## TASK REQUIREMENTS
Extract the entries word for word, from the line containing "You are a computer-use agent. The" through the end of the entries, both ends included. Omit the pictures.

-.-.-

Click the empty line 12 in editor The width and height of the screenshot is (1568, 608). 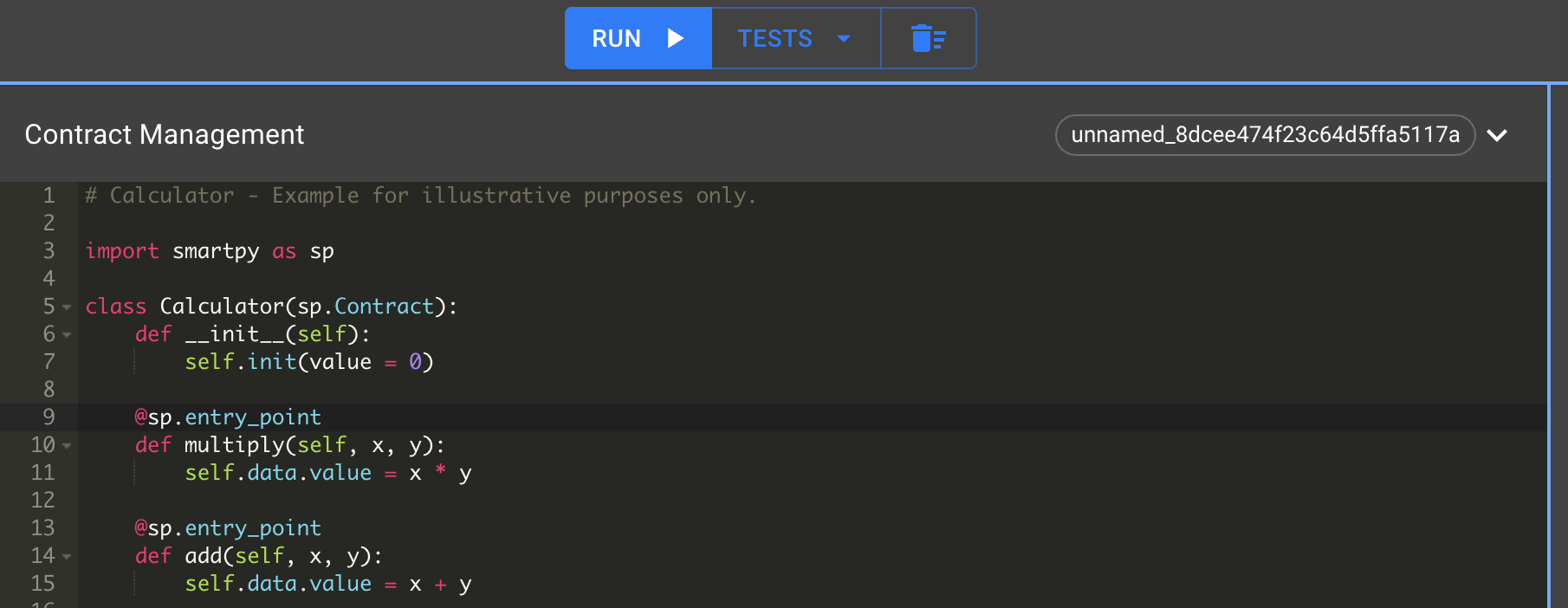point(347,501)
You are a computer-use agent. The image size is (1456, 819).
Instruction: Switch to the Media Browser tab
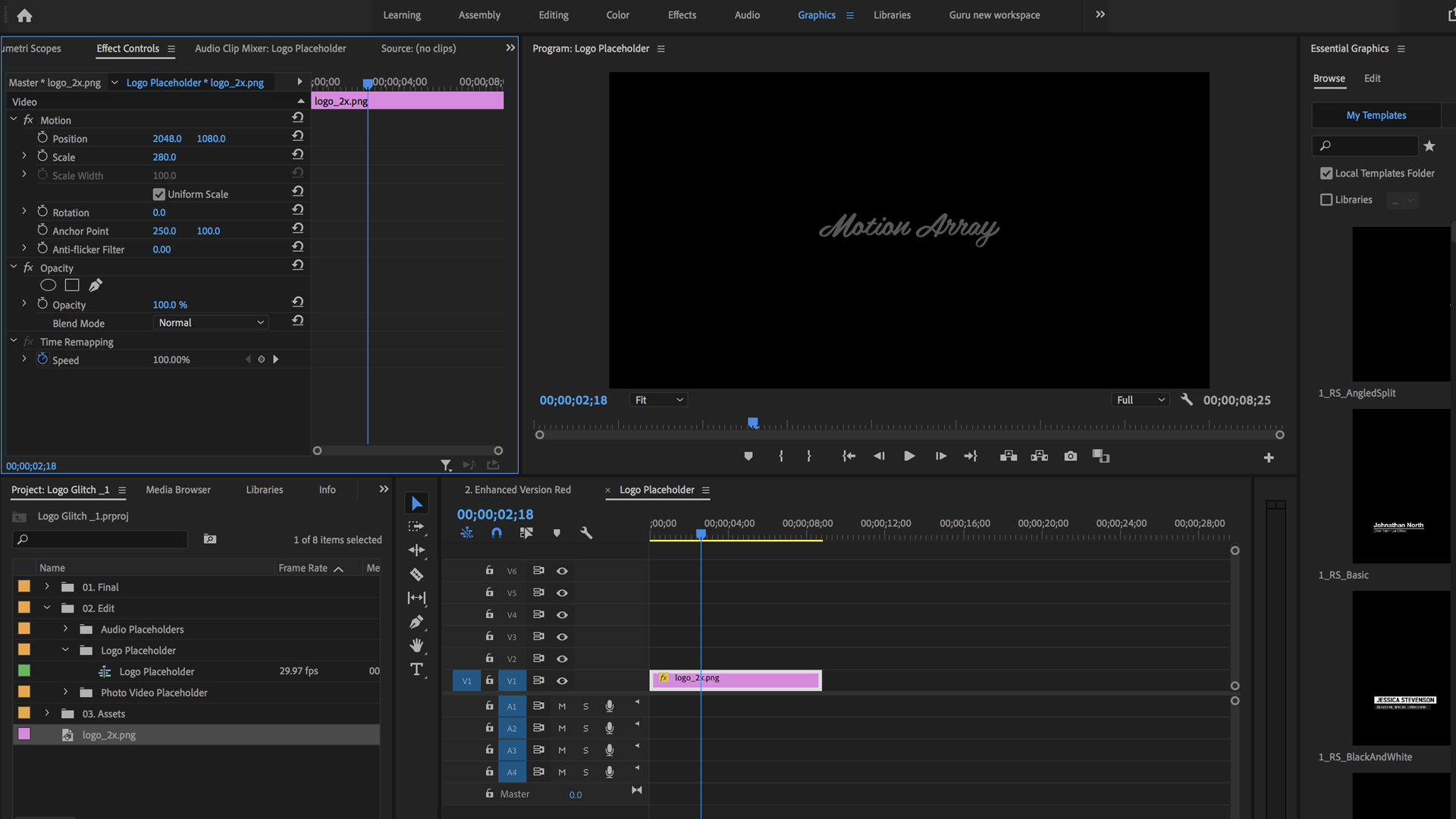click(178, 489)
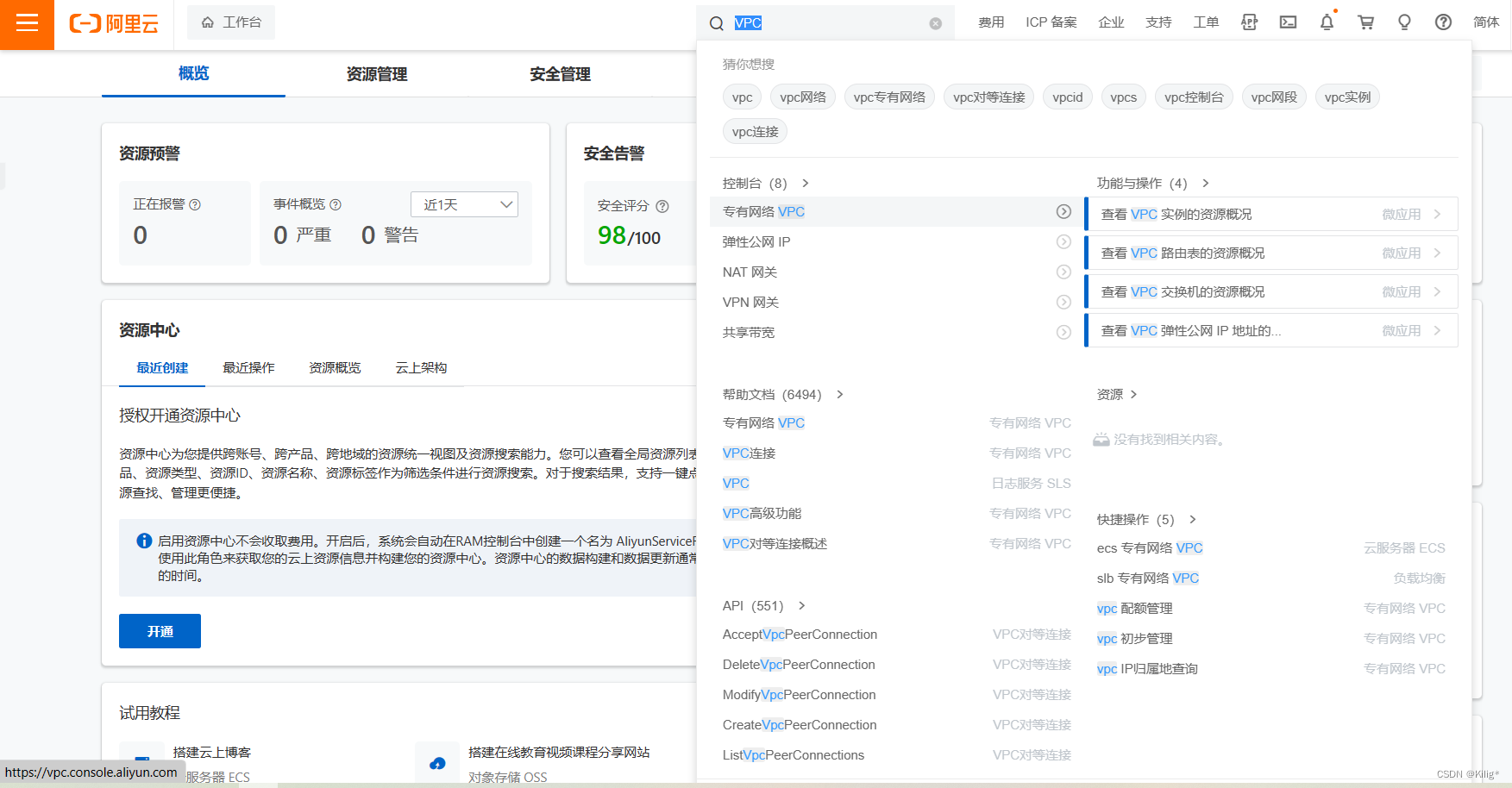Viewport: 1512px width, 788px height.
Task: Launch the CloudShell terminal icon
Action: click(1288, 22)
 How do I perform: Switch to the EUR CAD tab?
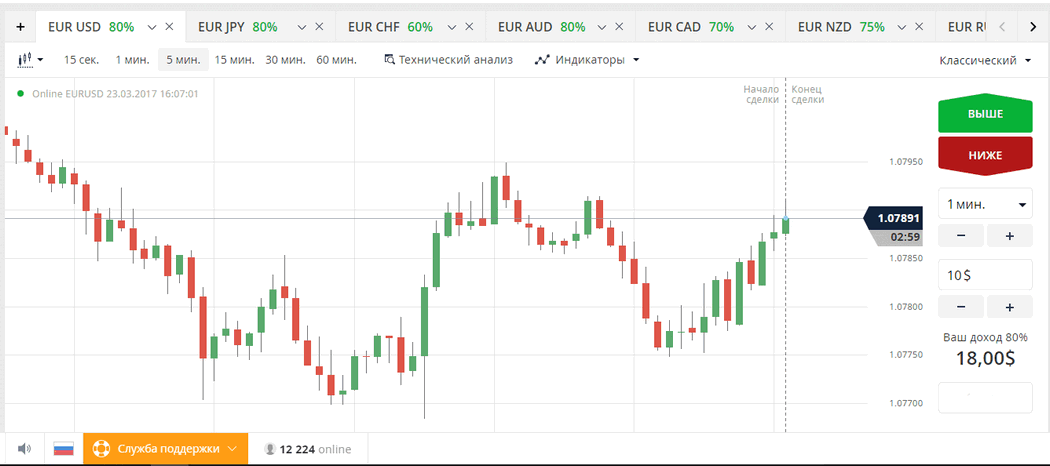point(690,27)
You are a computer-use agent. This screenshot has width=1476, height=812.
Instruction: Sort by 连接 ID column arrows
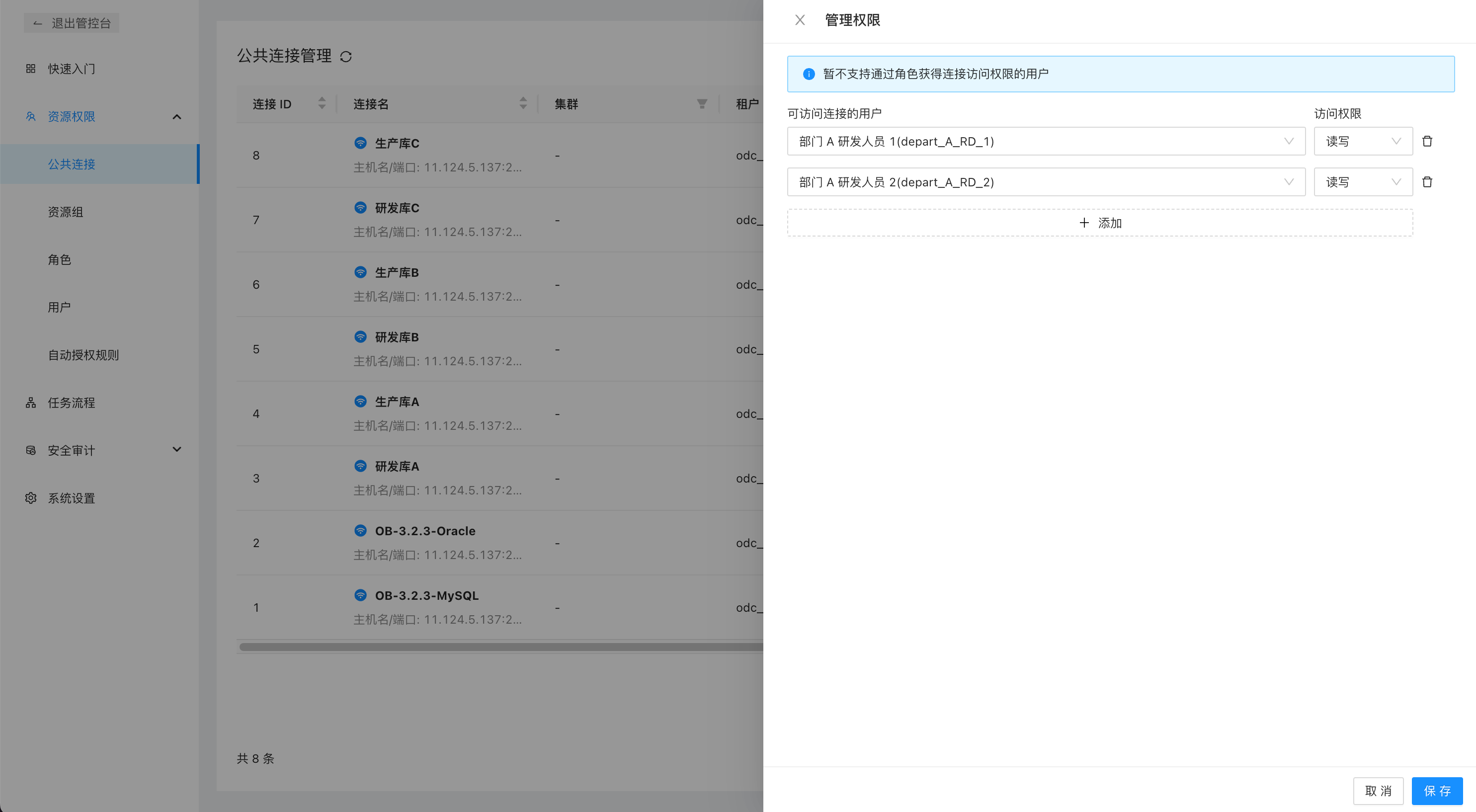point(322,104)
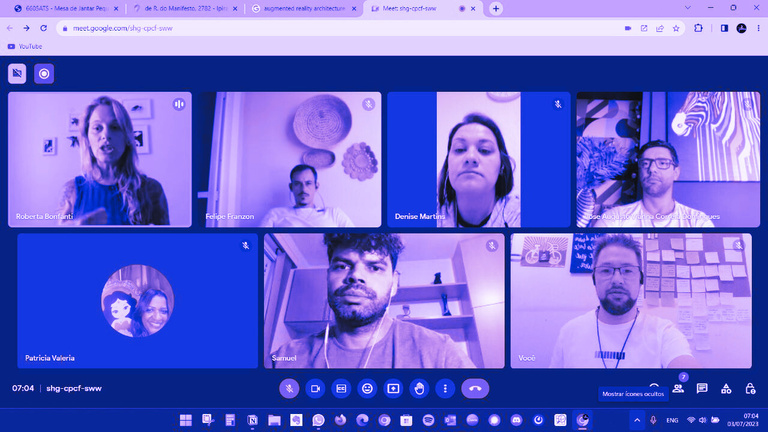The height and width of the screenshot is (432, 768).
Task: Raise your hand in the meeting
Action: coord(419,388)
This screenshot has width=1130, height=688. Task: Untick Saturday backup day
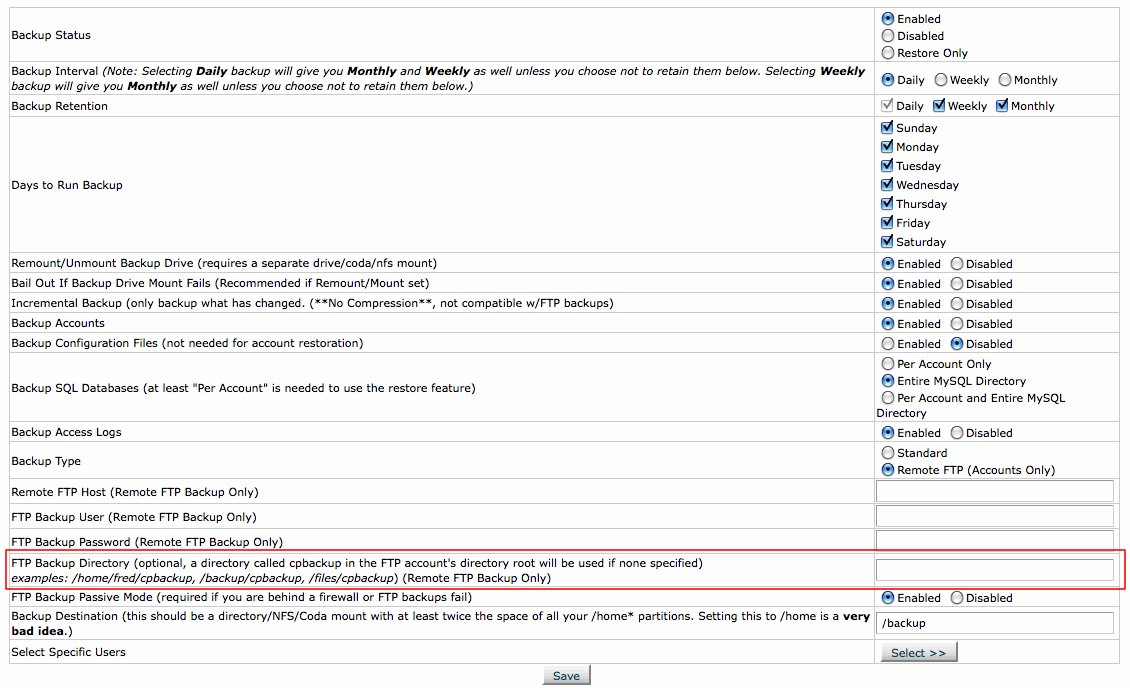pos(887,242)
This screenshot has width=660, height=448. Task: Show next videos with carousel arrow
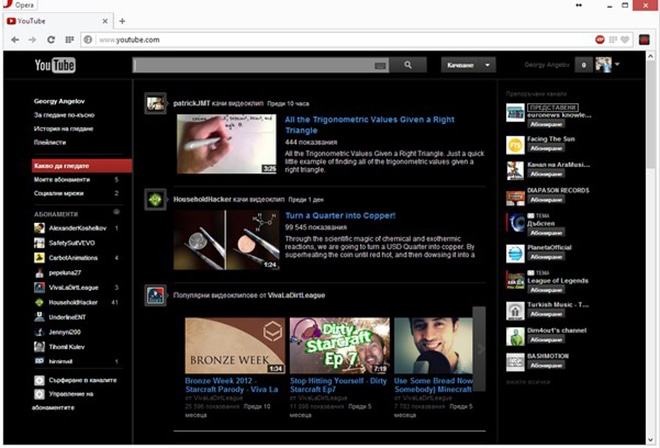coord(479,348)

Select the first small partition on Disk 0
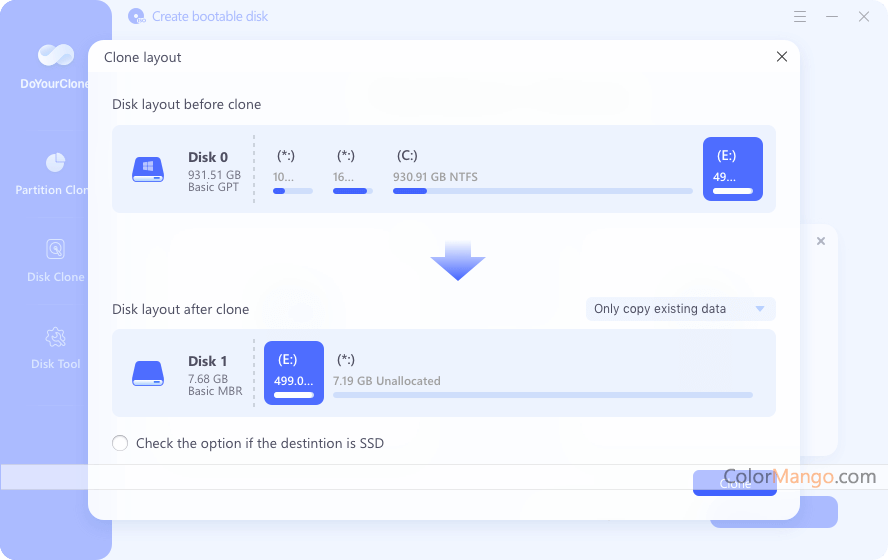(292, 170)
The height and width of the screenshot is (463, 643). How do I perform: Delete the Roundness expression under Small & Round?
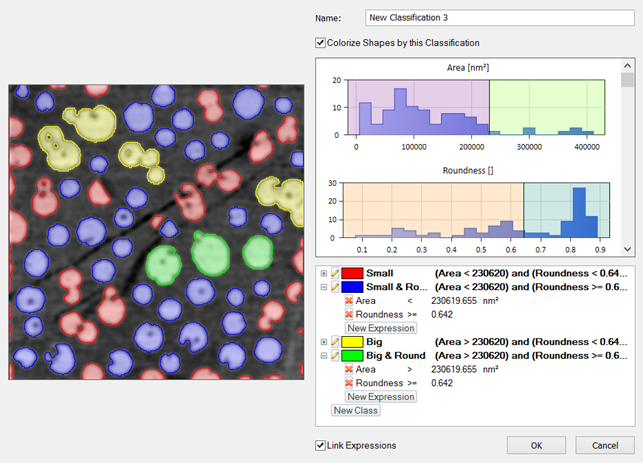(x=350, y=314)
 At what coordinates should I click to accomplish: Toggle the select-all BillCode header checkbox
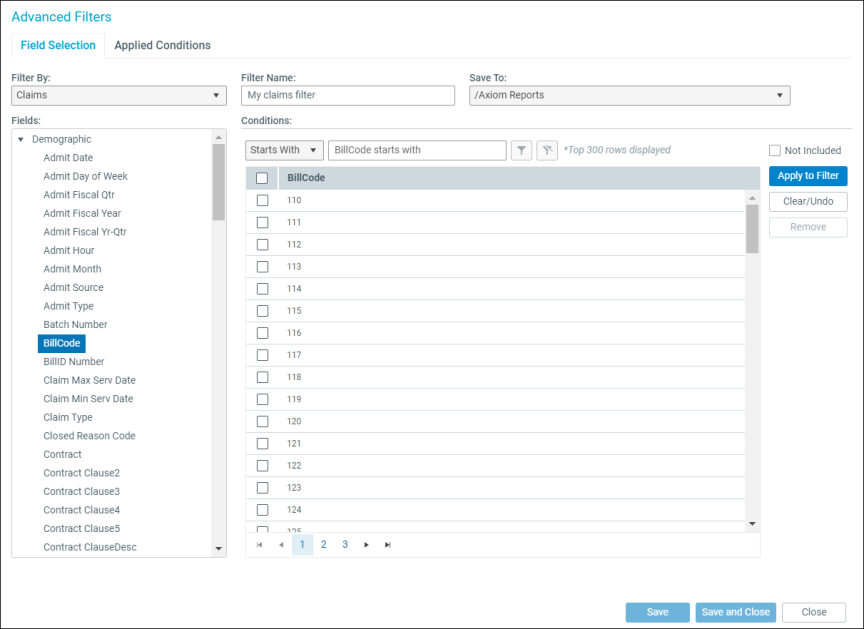(262, 178)
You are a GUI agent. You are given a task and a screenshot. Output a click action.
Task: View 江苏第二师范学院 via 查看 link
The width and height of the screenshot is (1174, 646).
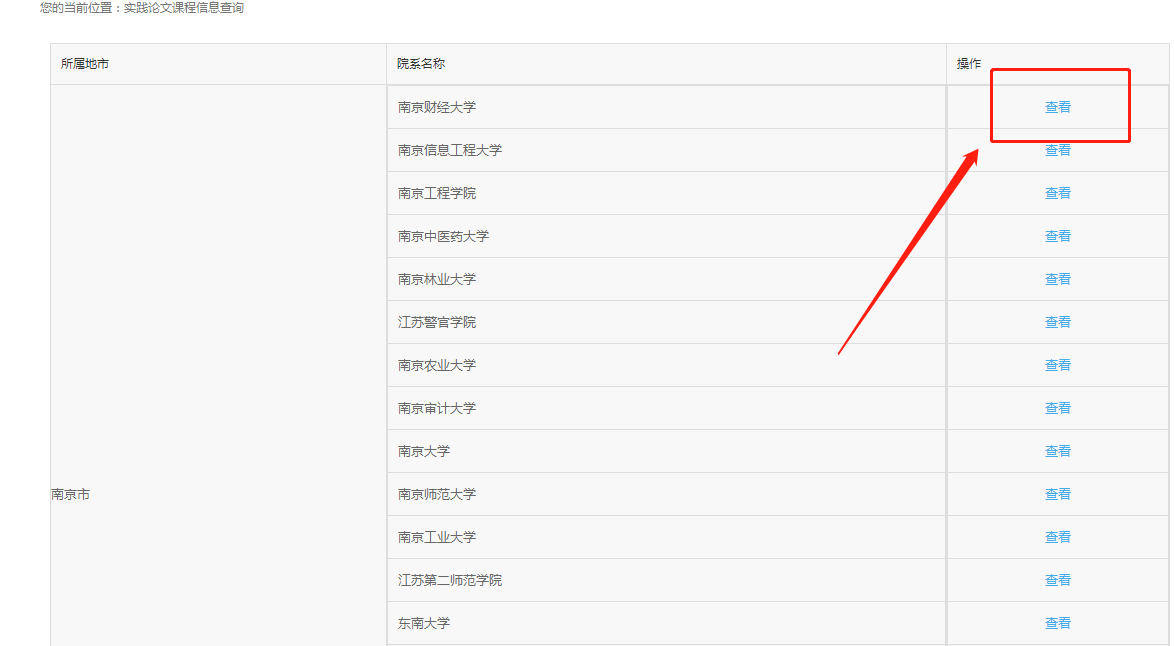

-.-.-

## ANSWER
You are a computer-use agent. The image size is (1456, 819).
Instruction: Switch to the Media Browser tab
click(178, 489)
Viewport: 1512px width, 788px height.
Task: Launch the CloudShell terminal icon
Action: click(1288, 22)
 How do I perform: Switch to the EUR CAD tab?
point(690,27)
You are a computer-use agent. This screenshot has width=1476, height=812.
Instruction: Sort by 连接 ID column arrows
point(322,104)
The height and width of the screenshot is (432, 768).
Task: Raise your hand in the meeting
Action: coord(419,388)
This screenshot has width=1130, height=688. Task: Untick Saturday backup day
pos(887,242)
This screenshot has width=660, height=448. Task: Show next videos with carousel arrow
coord(479,348)

Select the first small partition on Disk 0
(292, 170)
The height and width of the screenshot is (463, 643). How do I perform: Delete the Roundness expression under Small & Round?
(x=350, y=314)
 At what coordinates should I click to accomplish: Toggle the select-all BillCode header checkbox
(262, 178)
You are a GUI agent. You are given a task and a screenshot. Output a click action.
Task: View 江苏第二师范学院 via 查看 link
The width and height of the screenshot is (1174, 646).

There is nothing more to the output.